ESCHER
Firenze, 21.01.2023
Perché
Mi piace pensare e ricordare sempre a me stessa, che la nostra professione non è mai limitata al saper fare una cosa soltanto, ma sia piuttosto è uno spaziare di competenze, di informazioni e di attenzioni: il tutto amalgamato sapientemente dalla sensibilità e dal tocco personale.
Scegliere allora di impegnare una giornata per visitare una città, una mostra al suo interno, uno show-room o una fiera, significa per noi andare a cercare tra gli scaffali del sapere, artistico e tecnico, e prendere ciò di cui abbiamo più bisogno per il nostro bagaglio lavorativo.
Tornare poi a casa e tirare un po’ le somme di quello che un’esperienza ha lasciato, un po’ come un segno a carboncino su carta ruvida, fa sì che ci si domandi se non sia utile e forse necessario, scrivere due righe a riguardo, affinché qualcuno possa trarne spunto.
Il luogo
Ci troviamo a Firenze, a pochi chilometri da qui, Arezzo, altra città incredibilmente densa di storia, arte e spunti architettonici; più precisamente, siamo in uno dei meravigliosi palazzi fiorentini, l’antico Spedale degli Innocenti: luogo nel quale la storia di un’infinità di persone, è cambiata.
Poter osservare i lavori dei grandi artisti del passato, camminare nei corridoi realizzati dal Brunelleschi, uno dei più grandi architetti Rinascimentali, sicuramente può cambiare qualcosa anche in noi; o almeno, può certamente smuovere la nostra curiosità.
Questa mostra è allora un viaggio tra la vita e le opere di un uomo, Maurits Cornelis Escher, avviluppate alle vicende storiche fiorentine.
La mostra
Il percorso che ci viene proposto, non è solo un’accozzaglia di opere, non un insieme di disegni da osservare freddamente, ma una linea ordinata e composta, intervallata da spunti e vicende storiche: un mix tra i lavori e la vita dell’autore. All’interno di ogni suo disegno troviamo arte, matematica, scienza, fisica, design e molto altro ancora: un universo creativo incommensurabile e probabilmente inarrivabile, grazie al quale egli ci porta nei vicoli più reconditi del suo stesso viaggio d’introspezione. Ci trasporta in mondi che sulla carta, sono così utopici, inverosimili e affascinanti, da risultare semplicemente perfetti.
Escher aveva una grande passione per la logica e le discipline scientifiche e matematiche; passione che si intrecciava con l’amore profondo e quasi fanciullesco che aveva per il “bel paese”: molte delle sue opere rappresentano scorci dell’incantevole Roma, così come dei paesaggi siciliani e dei piccoli borghi toscani.
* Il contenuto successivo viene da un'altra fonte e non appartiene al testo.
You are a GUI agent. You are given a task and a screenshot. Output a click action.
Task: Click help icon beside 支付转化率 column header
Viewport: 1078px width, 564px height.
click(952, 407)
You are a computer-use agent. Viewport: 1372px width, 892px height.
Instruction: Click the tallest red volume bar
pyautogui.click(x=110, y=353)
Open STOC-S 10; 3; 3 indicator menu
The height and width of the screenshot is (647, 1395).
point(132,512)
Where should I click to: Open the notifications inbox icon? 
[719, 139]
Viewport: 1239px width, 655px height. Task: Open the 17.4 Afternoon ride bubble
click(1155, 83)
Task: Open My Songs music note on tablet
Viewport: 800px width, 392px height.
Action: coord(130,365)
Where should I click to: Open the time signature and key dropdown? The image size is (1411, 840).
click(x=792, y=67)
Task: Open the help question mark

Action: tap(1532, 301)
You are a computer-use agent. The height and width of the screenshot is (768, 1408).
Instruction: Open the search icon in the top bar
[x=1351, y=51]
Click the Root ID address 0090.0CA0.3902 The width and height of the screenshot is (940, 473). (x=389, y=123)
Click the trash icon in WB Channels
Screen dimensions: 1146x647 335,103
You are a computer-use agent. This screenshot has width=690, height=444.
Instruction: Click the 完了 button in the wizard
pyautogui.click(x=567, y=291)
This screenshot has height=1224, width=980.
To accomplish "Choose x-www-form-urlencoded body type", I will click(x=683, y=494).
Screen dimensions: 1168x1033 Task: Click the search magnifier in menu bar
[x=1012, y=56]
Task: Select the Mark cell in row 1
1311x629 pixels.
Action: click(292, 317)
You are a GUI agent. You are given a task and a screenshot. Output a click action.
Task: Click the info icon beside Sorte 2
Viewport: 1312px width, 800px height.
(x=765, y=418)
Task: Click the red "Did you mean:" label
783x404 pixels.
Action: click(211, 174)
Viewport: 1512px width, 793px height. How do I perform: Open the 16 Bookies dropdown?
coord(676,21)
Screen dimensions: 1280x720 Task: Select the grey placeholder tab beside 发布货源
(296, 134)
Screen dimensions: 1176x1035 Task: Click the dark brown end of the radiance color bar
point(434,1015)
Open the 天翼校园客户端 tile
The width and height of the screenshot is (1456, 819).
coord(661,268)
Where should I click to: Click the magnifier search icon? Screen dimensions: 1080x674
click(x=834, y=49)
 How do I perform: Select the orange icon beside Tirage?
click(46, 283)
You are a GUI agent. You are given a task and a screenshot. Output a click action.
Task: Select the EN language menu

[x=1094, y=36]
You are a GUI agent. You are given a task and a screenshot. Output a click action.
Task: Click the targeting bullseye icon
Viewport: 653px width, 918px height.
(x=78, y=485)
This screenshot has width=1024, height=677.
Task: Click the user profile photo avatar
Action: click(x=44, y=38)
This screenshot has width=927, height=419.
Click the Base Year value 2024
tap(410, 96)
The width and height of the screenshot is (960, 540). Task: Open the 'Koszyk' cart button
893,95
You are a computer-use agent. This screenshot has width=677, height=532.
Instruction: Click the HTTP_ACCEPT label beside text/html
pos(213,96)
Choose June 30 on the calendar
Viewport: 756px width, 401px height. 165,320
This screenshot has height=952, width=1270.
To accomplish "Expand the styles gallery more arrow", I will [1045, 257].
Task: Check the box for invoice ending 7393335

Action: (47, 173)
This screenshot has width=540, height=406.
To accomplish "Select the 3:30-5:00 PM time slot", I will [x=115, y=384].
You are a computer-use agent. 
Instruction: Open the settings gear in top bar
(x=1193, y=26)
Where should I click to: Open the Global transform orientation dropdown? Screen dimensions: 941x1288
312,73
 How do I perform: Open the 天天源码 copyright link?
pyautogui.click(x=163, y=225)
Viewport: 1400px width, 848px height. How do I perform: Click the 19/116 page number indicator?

Accanto a queste rappresentazioni che, ricordiamolo, erano il risultato di litografie e xilografie (tecnica particolare quanto impegnativa e complicata), si trovano moltissimi altri studi; lo studio del latino, che lo porta a raffigurare alcuni proverbi, rendendoli immagine; la conoscenza della Bibbia che lo portò, tra le prime opere, a rappresentare i primi sei giorni della Creazione.
Dopo queste serie di lavori, Maurits si evolve incredibilmente; dai disegni dell’amata Italia, approda a delle opere molto più complesse, per forma e per concetto: innamoratosi delle geometrie di mosaici e mattonelle ad Alhambra (Granada), inizia un percorso che durò poi anni, e che lo vide raffigurare oggetti, luoghi, paesaggi, pensieri, con geometrie rigide, dure e spigolose: direi così taglienti, quanto affascinanti.
Le stampe di Escher diventano allora logiche, schematiche, esse stesse sono la rappresentazione del continuo divenire e del trasformarsi: Metamorphosis I, II e III ne sono l’esempio più distintivo.
In ognuna di queste lunghissime rappresentazioni, la forma geometrica iniziale, diviene qualcosa di solido, più concreto, mutando poi il suo aspetto verso elementi organici, fino a ritornare geometria pura: il filo conduttore, è un’esistenza mutevole e variabile, in costante evoluzione.
La trasformazione di alcune semplici linee su un figlio di carta, ad un solido puro, che poi prende vita e diviene organico, dettagliato, reale: è questo il processo delle Metamorfoso, ed è il medesimo percorso che deve compiere l’opera architettonica dal momento ideativo sino al suo compimento.
E se è vero che le architetture di Maurits Cornelis Escher sono conosciute perché “impossibili”, la sua opera lascia, ad ogni architetto, un grande lascito: il coraggio di immaginare, sperimentare, osare e creare oltre ogni limite del reale.